## Work required
Output the data in full and exactly as presented.

Dataset entries
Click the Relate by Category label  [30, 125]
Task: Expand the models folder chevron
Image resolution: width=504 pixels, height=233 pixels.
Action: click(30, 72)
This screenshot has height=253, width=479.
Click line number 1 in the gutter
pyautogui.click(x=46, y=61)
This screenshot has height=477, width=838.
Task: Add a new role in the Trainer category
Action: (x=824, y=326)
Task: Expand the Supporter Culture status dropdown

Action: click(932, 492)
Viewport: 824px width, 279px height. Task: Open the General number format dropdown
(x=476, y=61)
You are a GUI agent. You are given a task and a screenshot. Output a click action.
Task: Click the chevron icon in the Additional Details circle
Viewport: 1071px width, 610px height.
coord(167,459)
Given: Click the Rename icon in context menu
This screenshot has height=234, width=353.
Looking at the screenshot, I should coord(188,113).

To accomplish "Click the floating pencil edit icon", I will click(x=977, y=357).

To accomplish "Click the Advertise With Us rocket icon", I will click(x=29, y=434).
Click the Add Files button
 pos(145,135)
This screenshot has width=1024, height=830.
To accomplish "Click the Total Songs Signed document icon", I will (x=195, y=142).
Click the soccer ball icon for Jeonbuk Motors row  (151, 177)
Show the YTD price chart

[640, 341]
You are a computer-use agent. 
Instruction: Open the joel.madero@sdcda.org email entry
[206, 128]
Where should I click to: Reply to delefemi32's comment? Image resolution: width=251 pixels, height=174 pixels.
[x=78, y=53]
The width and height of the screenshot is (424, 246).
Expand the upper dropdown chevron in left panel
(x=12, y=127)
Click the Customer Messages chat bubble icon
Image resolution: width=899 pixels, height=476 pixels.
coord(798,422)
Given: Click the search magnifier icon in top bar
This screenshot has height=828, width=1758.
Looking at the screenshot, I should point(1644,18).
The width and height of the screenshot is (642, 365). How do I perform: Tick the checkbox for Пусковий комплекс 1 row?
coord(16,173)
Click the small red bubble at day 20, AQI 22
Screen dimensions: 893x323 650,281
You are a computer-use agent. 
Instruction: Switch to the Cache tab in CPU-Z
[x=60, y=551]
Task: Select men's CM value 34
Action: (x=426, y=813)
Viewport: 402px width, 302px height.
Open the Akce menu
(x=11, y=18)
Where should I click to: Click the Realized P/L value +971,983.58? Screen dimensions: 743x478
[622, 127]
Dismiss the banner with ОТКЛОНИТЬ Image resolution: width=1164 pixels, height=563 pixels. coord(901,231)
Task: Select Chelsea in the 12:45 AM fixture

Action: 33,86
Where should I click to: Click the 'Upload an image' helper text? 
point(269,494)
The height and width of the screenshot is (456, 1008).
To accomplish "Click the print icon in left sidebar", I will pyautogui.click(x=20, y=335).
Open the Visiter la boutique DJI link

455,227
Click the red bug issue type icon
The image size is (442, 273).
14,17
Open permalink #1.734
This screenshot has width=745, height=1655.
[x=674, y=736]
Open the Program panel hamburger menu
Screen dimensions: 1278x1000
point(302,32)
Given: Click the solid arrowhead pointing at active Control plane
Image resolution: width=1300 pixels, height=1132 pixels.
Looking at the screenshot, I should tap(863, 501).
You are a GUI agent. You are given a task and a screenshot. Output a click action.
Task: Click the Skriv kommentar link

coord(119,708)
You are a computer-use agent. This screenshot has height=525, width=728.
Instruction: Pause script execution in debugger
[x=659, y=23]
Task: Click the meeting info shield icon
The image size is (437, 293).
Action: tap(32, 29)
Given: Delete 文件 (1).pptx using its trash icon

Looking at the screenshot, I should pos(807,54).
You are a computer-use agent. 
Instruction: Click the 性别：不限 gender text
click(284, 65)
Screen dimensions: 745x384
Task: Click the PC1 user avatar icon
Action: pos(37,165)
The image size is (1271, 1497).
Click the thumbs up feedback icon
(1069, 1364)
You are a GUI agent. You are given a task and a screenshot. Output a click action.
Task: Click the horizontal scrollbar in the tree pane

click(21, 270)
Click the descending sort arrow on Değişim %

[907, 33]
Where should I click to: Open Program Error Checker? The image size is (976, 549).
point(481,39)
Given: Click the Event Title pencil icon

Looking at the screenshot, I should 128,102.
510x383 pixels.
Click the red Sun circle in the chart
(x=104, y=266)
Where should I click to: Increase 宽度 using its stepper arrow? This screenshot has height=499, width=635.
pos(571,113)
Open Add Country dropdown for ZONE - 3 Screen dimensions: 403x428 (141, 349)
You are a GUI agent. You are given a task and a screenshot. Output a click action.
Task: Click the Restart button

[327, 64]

## Task response
Click the Relate by Category label  [30, 125]
Task: Expand the models folder chevron
Image resolution: width=504 pixels, height=233 pixels.
Action: click(30, 72)
This screenshot has height=253, width=479.
Click line number 1 in the gutter
pyautogui.click(x=46, y=61)
This screenshot has height=477, width=838.
Task: Add a new role in the Trainer category
Action: (x=824, y=326)
Task: Expand the Supporter Culture status dropdown

Action: click(932, 492)
Viewport: 824px width, 279px height. Task: Open the General number format dropdown
(x=476, y=61)
You are a GUI agent. You are given a task and a screenshot. Output a click action.
Task: Click the chevron icon in the Additional Details circle
Viewport: 1071px width, 610px height.
coord(167,459)
Given: Click the Rename icon in context menu
This screenshot has height=234, width=353.
Looking at the screenshot, I should coord(188,113).

To accomplish "Click the floating pencil edit icon", I will click(x=977, y=357).

To accomplish "Click the Advertise With Us rocket icon", I will click(x=29, y=434).
Click the Add Files button
 pos(145,135)
This screenshot has width=1024, height=830.
To accomplish "Click the Total Songs Signed document icon", I will (x=195, y=142).
Click the soccer ball icon for Jeonbuk Motors row  (151, 177)
Show the YTD price chart

[640, 341]
You are a computer-use agent. 
Instruction: Open the joel.madero@sdcda.org email entry
[206, 128]
Where should I click to: Reply to delefemi32's comment? Image resolution: width=251 pixels, height=174 pixels.
[x=78, y=53]
The width and height of the screenshot is (424, 246).
Expand the upper dropdown chevron in left panel
(x=12, y=127)
Click the Customer Messages chat bubble icon
Image resolution: width=899 pixels, height=476 pixels.
coord(798,422)
Given: Click the search magnifier icon in top bar
This screenshot has height=828, width=1758.
Looking at the screenshot, I should point(1644,18).
The width and height of the screenshot is (642, 365). How do I perform: Tick the checkbox for Пусковий комплекс 1 row?
coord(16,173)
Click the small red bubble at day 20, AQI 22
Screen dimensions: 893x323 650,281
You are a computer-use agent. 
Instruction: Switch to the Cache tab in CPU-Z
[x=60, y=551]
Task: Select men's CM value 34
Action: (x=426, y=813)
Viewport: 402px width, 302px height.
Open the Akce menu
(x=11, y=18)
Where should I click to: Click the Realized P/L value +971,983.58? Screen dimensions: 743x478
[622, 127]
Dismiss the banner with ОТКЛОНИТЬ Image resolution: width=1164 pixels, height=563 pixels. coord(901,231)
Task: Select Chelsea in the 12:45 AM fixture

Action: 33,86
Where should I click to: Click the 'Upload an image' helper text? 
point(269,494)
The height and width of the screenshot is (456, 1008).
To accomplish "Click the print icon in left sidebar", I will pyautogui.click(x=20, y=335).
Open the Visiter la boutique DJI link

455,227
Click the red bug issue type icon
The image size is (442, 273).
14,17
Open permalink #1.734
This screenshot has width=745, height=1655.
[x=674, y=736]
Open the Program panel hamburger menu
Screen dimensions: 1278x1000
point(302,32)
Given: Click the solid arrowhead pointing at active Control plane
Image resolution: width=1300 pixels, height=1132 pixels.
Looking at the screenshot, I should tap(863, 501).
You are a GUI agent. You are given a task and a screenshot. Output a click action.
Task: Click the Skriv kommentar link

coord(119,708)
You are a computer-use agent. This screenshot has height=525, width=728.
Instruction: Pause script execution in debugger
[x=659, y=23]
Task: Click the meeting info shield icon
The image size is (437, 293).
Action: tap(32, 29)
Given: Delete 文件 (1).pptx using its trash icon

Looking at the screenshot, I should pos(807,54).
You are a computer-use agent. 
Instruction: Click the 性别：不限 gender text
click(284, 65)
Screen dimensions: 745x384
Task: Click the PC1 user avatar icon
Action: pos(37,165)
The image size is (1271, 1497).
Click the thumbs up feedback icon
(1069, 1364)
You are a GUI agent. You are given a task and a screenshot. Output a click action.
Task: Click the horizontal scrollbar in the tree pane

click(21, 270)
Click the descending sort arrow on Değişim %

[907, 33]
Where should I click to: Open Program Error Checker? The image size is (976, 549).
point(481,39)
Given: Click the Event Title pencil icon

Looking at the screenshot, I should 128,102.
510x383 pixels.
Click the red Sun circle in the chart
(x=104, y=266)
Where should I click to: Increase 宽度 using its stepper arrow? This screenshot has height=499, width=635.
pos(571,113)
Open Add Country dropdown for ZONE - 3 Screen dimensions: 403x428 (141, 349)
You are a GUI agent. You are given a task and a screenshot. Output a click action.
Task: Click the Restart button

[327, 64]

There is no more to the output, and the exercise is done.